EUR/GBP has managed to maintain its channel well this week, with the recent rally bringing us back into the upper echelons of the channel. This points towards a potential retracement before long.

However, we have not seen any signs of such a move yet and it is therefore very possible that we could see the price break from this formation. Any pullback from here would simply look like a retracement before we push higher once more, with a break below £0.8797 required to negate the current uptrend.

GBP/USD tumbles after double top completion

GBP/USD has been declining heavily since breaking the double top neckline, with yesterday’s rally back into that neckline proving a strong selling opportunity. For now, there is a chance that we will retrace upwards before long given the strength of yesterday’s downturn.

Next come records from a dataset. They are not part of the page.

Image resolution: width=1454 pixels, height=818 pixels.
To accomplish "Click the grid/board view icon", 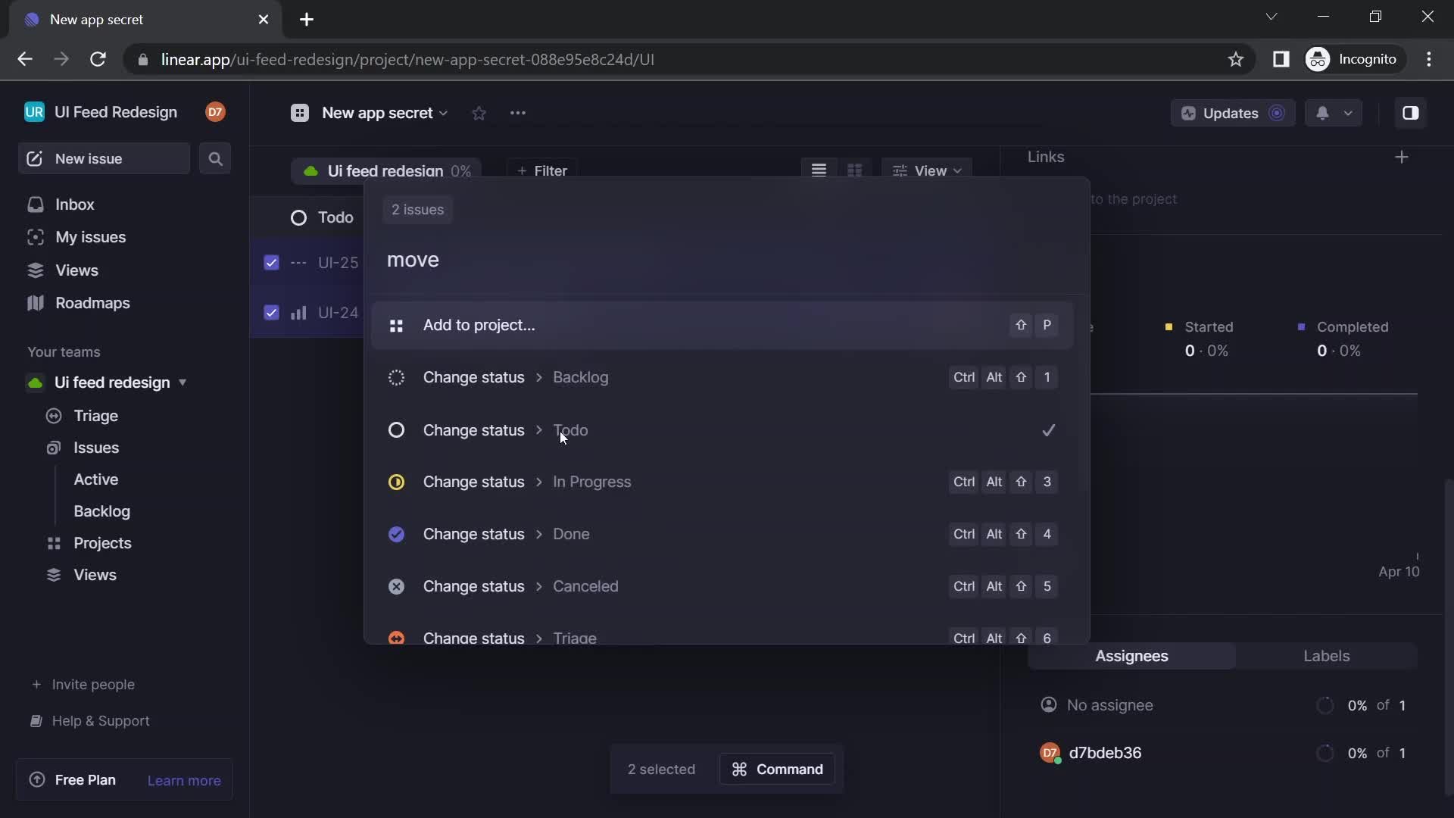I will pyautogui.click(x=855, y=170).

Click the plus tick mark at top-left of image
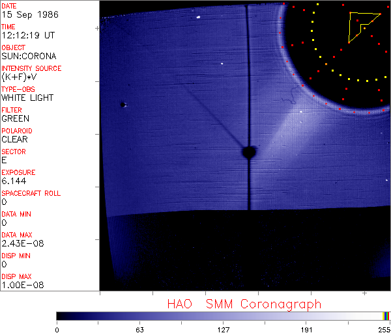tap(97, 29)
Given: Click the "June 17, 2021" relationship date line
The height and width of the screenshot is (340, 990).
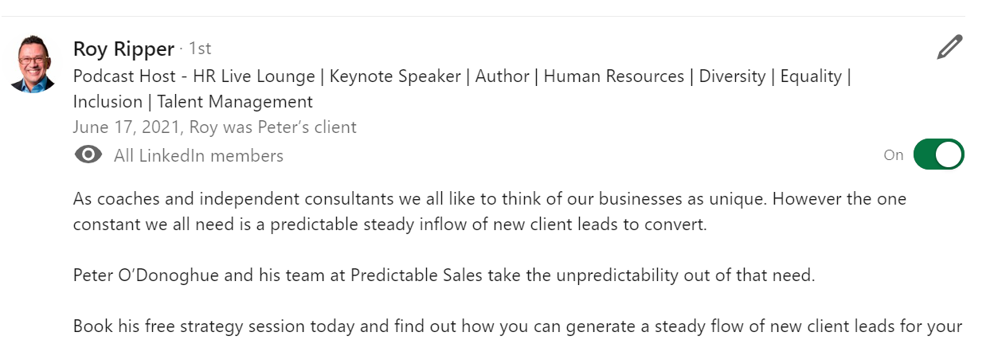Looking at the screenshot, I should (214, 127).
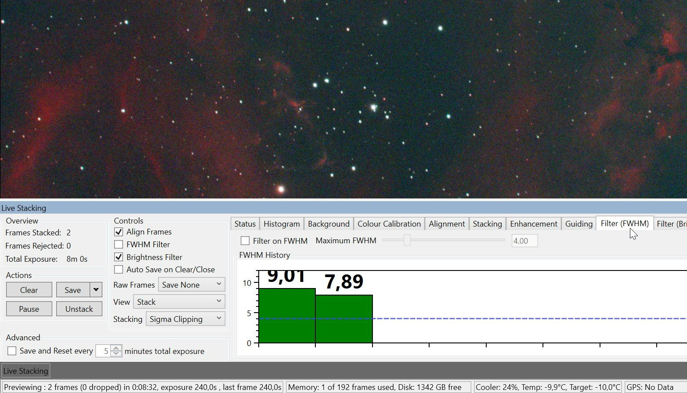Enable the FWHM Filter checkbox
687x393 pixels.
tap(119, 245)
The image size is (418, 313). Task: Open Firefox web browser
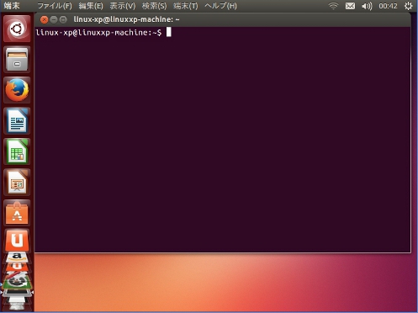[x=17, y=90]
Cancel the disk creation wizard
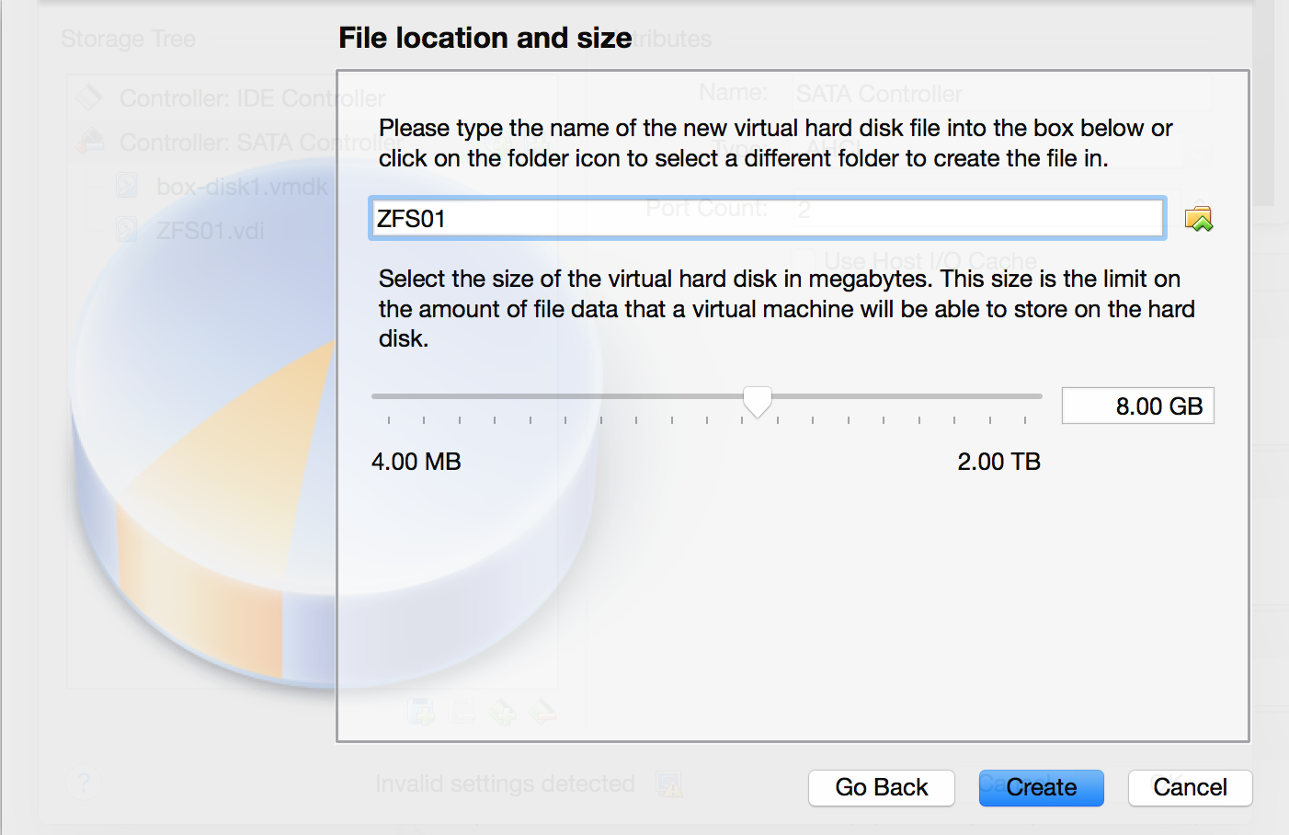The image size is (1289, 835). 1190,788
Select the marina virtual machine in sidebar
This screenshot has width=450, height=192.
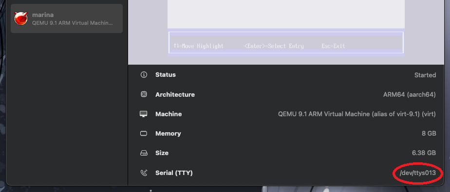coord(67,18)
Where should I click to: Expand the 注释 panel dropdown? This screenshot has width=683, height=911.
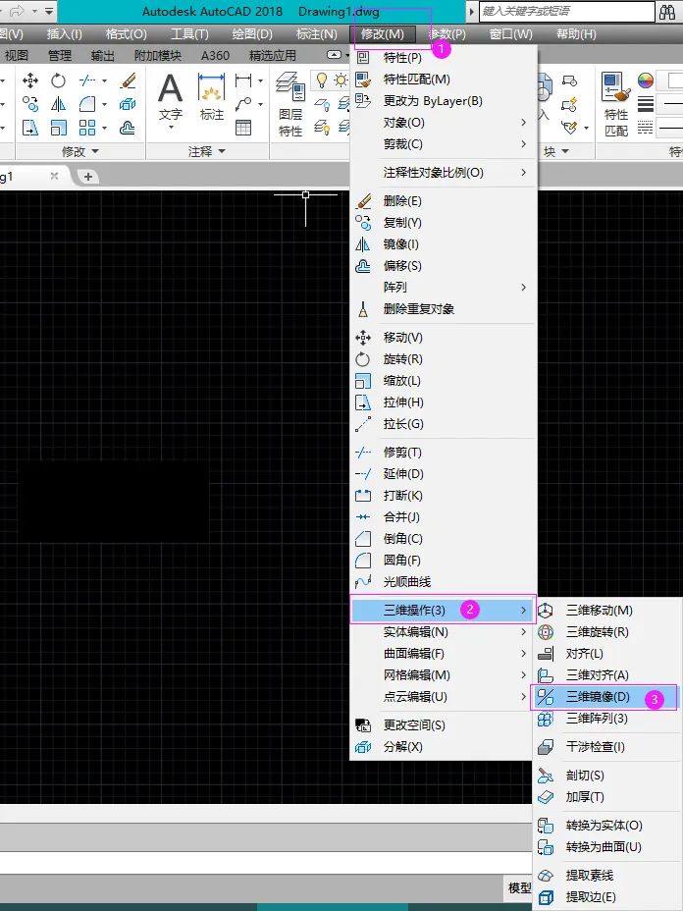221,151
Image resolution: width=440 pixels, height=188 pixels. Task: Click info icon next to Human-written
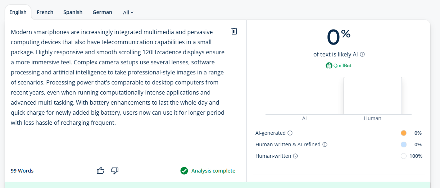point(295,156)
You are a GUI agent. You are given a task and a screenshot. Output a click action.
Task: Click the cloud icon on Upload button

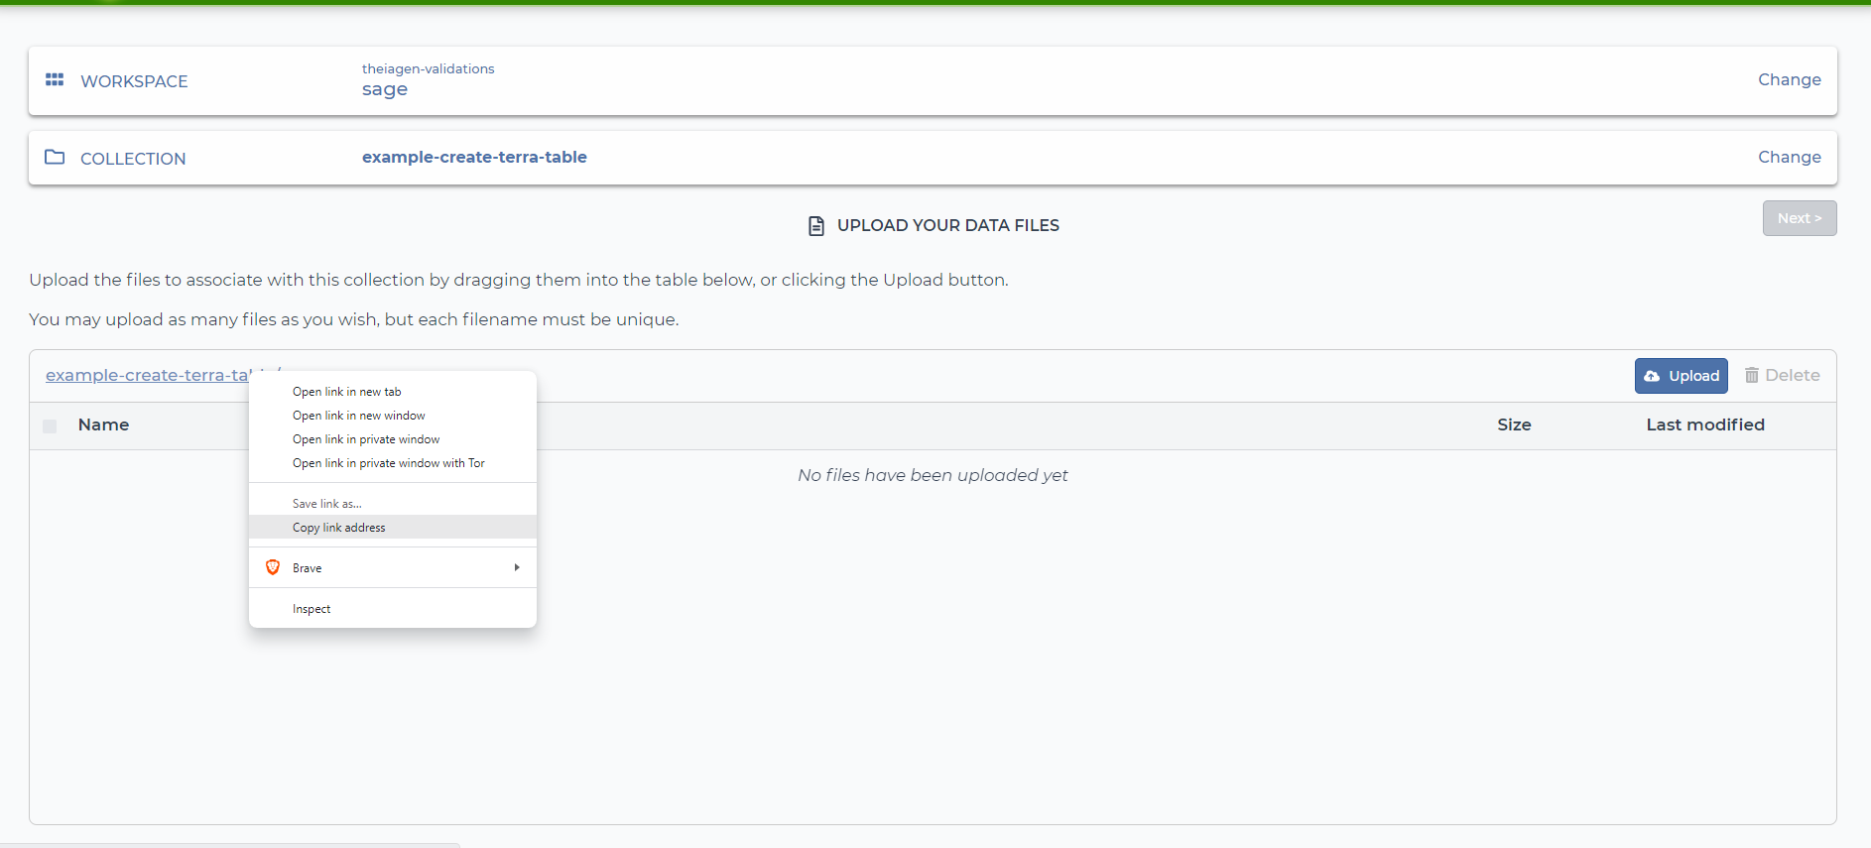(1652, 376)
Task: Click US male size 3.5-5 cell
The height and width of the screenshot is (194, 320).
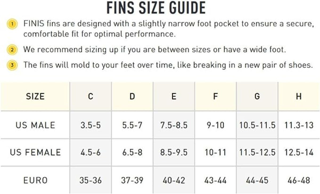Action: pos(91,125)
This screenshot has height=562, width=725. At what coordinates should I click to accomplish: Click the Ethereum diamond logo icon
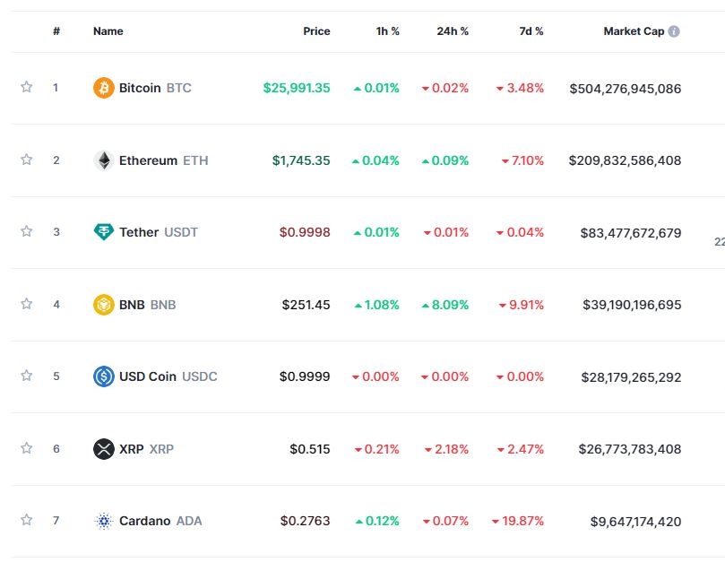pos(104,160)
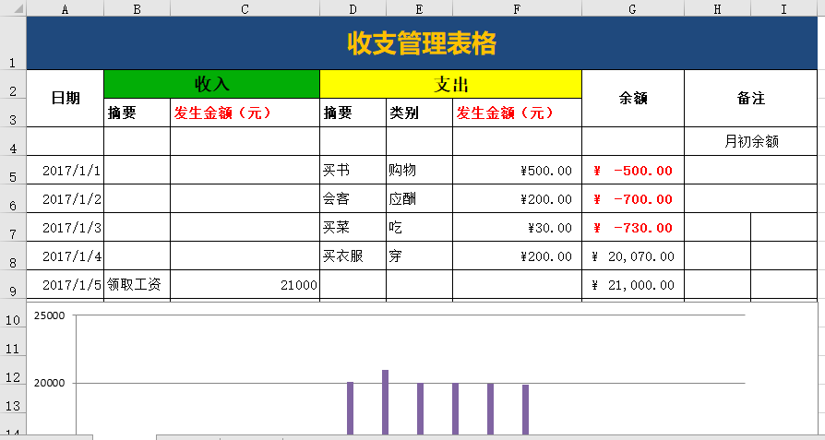Select column C header
The image size is (825, 440).
coord(245,8)
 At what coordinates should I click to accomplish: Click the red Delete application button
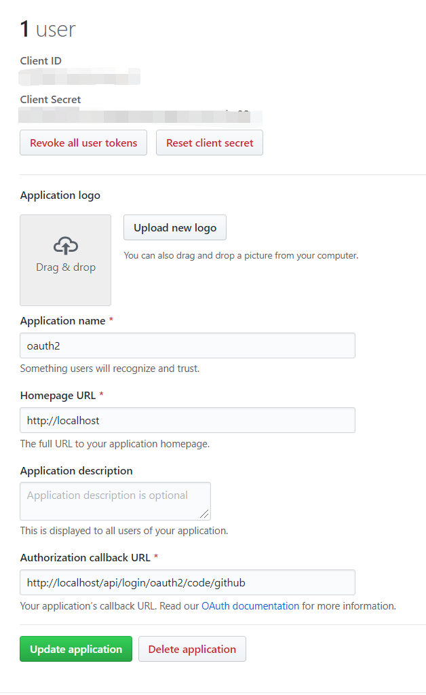tap(192, 649)
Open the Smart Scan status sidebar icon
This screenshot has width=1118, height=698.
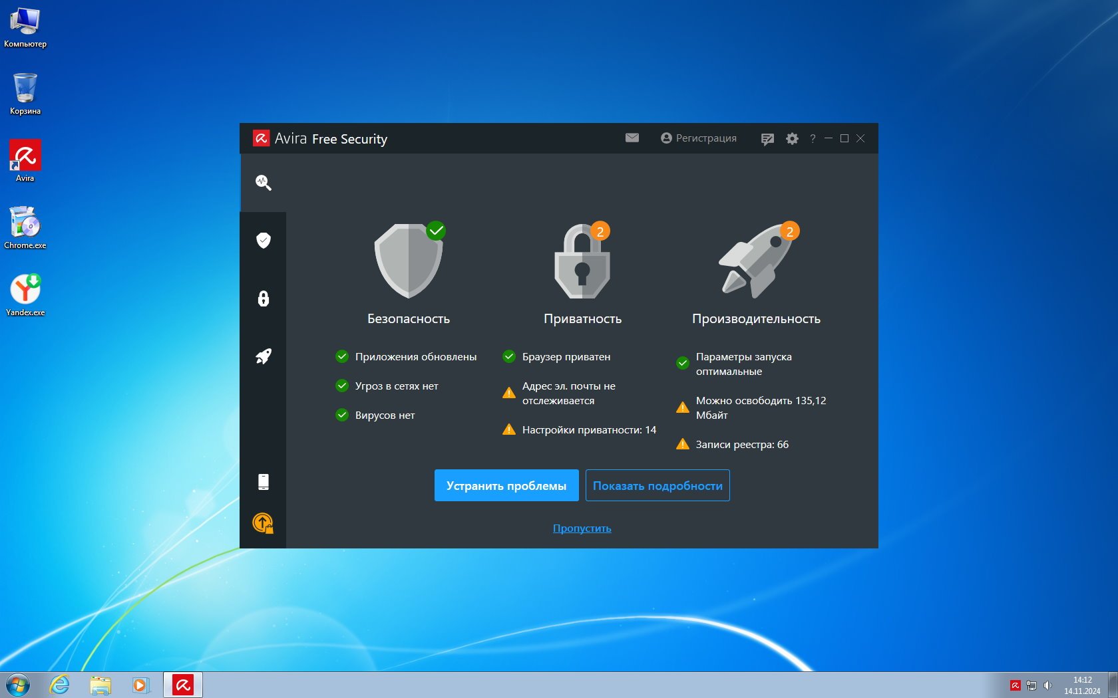[263, 183]
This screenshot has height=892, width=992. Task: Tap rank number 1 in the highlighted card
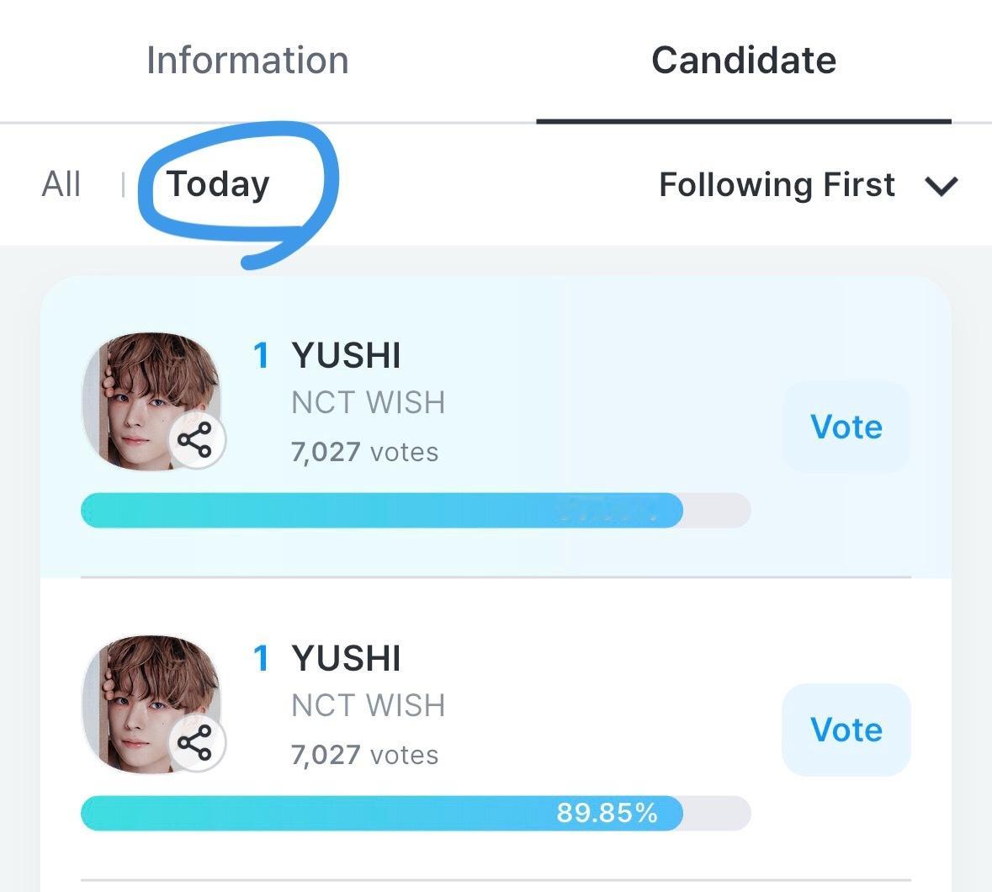(x=262, y=355)
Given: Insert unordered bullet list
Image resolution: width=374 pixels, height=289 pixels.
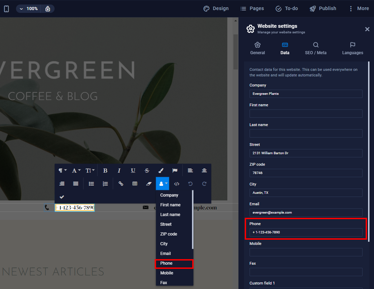Looking at the screenshot, I should click(x=91, y=184).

Should that occur, it would look like a selling opportunity as long as the price does not break through $1.2922. There is a strong chance of a short-term rebound soon, given the way that the stochastic is coiling into the apex of a descending triangle while the price trades near the key $1.2785 swing low.

NZD/USD expected to keep falling after recent decline

NZD/USD managed to post a 61.8% retracement yesterday, coming off the back of a double top formation, sending the pair sharply lower.

The wider downtrend pointed towards the rally seen earlier in the month, providing a retracement that ultimately topped off at the 61.8% level. Now that we have resolved that retracement, we are likely to sell off into the $0.6424 swing low to continue the downtrend that has been in play over the past six months.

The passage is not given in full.